BaselSextäter durch Anwohner überführt

Ein 45-jähriger Marokkaner musste sich am Montag vor Gericht verantworten: Er soll unweit der Kaserne eine Frau vergewaltigt haben.

von
Anna Luethi

Ein kopfschüttelnder Mann und eine schweigende Frau: Das Basler Strafgericht konnte den beiden Beteiligten der gestrigen Verhandlung nur wenig entlocken. Einem in Frankreich lebenden Marokkaner wird vorgeworfen, in der Nacht auf den 17. November 2009 beim Klingentalweglein eine Frau mehrfach sexuell genötigt und vergewaltigt zu haben.

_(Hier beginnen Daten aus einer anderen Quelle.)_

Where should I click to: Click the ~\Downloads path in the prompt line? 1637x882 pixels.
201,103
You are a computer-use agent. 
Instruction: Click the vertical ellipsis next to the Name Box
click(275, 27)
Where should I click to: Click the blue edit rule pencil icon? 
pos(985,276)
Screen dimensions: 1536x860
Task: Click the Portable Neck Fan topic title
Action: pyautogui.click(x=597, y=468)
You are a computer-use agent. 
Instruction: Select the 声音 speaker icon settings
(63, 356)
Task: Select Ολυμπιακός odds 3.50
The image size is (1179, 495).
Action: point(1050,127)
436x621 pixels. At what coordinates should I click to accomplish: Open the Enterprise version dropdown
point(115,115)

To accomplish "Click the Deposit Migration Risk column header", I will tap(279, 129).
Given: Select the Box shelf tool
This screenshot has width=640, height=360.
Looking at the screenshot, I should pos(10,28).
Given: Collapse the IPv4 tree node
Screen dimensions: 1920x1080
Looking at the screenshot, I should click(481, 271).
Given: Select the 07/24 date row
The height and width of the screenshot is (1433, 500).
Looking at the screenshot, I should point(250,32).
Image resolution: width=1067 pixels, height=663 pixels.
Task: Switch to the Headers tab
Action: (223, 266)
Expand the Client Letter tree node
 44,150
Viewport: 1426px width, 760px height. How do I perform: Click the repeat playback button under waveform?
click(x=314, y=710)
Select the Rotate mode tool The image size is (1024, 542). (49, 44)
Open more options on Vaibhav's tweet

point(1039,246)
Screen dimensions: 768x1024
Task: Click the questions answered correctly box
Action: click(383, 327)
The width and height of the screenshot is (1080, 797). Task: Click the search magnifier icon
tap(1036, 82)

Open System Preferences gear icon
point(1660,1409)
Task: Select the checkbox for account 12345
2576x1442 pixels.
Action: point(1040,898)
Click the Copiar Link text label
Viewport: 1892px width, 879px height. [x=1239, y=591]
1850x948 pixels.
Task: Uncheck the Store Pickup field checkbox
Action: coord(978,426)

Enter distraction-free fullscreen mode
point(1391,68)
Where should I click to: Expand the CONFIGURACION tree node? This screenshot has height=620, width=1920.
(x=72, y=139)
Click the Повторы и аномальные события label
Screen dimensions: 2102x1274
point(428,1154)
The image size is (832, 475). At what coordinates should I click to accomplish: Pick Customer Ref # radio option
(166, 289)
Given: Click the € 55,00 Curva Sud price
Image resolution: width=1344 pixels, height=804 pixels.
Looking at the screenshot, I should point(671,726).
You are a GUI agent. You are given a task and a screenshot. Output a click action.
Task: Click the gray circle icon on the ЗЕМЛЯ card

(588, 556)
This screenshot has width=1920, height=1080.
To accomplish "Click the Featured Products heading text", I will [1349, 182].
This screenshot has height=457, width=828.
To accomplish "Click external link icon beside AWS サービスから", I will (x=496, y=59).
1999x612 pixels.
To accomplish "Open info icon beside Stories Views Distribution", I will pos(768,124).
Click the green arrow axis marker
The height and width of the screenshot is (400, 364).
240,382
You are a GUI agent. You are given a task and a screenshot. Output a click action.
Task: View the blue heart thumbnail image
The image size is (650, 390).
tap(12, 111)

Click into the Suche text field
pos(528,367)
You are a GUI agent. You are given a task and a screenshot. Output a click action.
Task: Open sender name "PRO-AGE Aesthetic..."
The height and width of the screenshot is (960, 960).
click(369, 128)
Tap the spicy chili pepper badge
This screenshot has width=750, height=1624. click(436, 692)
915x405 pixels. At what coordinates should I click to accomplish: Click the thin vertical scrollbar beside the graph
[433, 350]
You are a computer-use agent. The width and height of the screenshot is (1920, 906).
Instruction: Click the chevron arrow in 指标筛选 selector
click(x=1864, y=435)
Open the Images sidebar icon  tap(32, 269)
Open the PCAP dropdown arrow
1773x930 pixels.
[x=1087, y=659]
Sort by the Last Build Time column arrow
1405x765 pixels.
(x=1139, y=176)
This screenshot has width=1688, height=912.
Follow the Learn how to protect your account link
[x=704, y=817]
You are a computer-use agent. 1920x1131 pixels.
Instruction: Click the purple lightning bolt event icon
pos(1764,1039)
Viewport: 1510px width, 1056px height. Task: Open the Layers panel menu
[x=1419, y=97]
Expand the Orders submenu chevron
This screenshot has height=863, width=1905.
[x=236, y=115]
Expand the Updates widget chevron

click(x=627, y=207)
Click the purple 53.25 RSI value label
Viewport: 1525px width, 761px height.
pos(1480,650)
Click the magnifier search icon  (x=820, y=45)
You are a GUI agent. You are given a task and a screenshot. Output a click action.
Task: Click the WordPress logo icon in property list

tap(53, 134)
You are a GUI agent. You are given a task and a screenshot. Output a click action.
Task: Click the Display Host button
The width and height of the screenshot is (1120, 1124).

Im Laufe des Verfahrens ­erzählte er unterschiedliche Versionen seiner Sicht der Dinge – am Montag gab er zu Protokoll, die Frau habe ihn zum Oralsex gedrängt. Dieser kam nicht zustande: «Wenn es nicht funktioniert, ist es kein Verkehr für mich», so der Mann. Das Opfer wollte frühere Angaben zum Tathergang nicht bestätigen: Die Frau reagierte auf keine Fragen und verliess den Gerichtssaal nach minutenlangem Schweigen.

Aufschlussreicher war der Notruf eines Anwohners: Im Hintergrund sind immer wieder Hilfeschreie der Frau zu hören. Von seinem Fenster aus hatte er den Tatort beobachtet: «Das sah klar nach erzwungenem Oralsex aus», so der ­Zeuge. Der couragierte Mann trennte das rangelnde Paar und verfolgte den Täter durchs Kleinbasel – im Pyjama, per Handy mit der Polizei verbunden. Für seinen Einsatz erhielt er von der Staatsanwaltschaft eine Belohnung. Das Urteil wird heute gefällt.